* _Activity_
Search the records below for "node"; copy each line that has it.

* _Working data_
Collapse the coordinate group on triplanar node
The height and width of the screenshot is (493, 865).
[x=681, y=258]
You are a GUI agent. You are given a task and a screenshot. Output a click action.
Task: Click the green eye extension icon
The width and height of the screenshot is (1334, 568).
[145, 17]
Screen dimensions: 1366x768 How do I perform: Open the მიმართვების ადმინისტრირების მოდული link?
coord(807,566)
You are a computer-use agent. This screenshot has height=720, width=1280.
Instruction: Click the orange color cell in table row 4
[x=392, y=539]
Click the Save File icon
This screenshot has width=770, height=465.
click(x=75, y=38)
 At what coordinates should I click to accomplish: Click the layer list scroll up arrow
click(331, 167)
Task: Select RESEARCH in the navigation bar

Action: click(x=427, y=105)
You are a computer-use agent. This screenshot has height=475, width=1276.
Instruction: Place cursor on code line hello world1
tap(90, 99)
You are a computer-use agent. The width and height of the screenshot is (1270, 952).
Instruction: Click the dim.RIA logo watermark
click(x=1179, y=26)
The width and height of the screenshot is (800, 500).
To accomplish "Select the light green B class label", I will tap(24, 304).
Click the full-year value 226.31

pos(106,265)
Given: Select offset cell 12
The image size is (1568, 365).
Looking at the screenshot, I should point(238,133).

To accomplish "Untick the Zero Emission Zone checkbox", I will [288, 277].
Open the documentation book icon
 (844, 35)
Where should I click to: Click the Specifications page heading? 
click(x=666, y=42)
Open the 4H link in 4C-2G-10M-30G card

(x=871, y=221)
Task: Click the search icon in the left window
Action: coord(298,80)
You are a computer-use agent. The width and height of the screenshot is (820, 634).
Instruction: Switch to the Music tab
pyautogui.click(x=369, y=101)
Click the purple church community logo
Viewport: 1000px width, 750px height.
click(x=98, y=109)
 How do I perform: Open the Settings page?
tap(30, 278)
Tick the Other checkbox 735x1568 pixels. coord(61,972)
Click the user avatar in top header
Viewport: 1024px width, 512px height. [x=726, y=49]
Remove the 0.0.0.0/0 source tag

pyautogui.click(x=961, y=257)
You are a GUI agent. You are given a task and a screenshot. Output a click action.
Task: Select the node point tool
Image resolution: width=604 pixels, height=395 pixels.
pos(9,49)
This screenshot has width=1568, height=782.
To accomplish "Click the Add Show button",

* _Result for this task_
Collapse the coordinate group on triplanar node
Task: Select the node point tool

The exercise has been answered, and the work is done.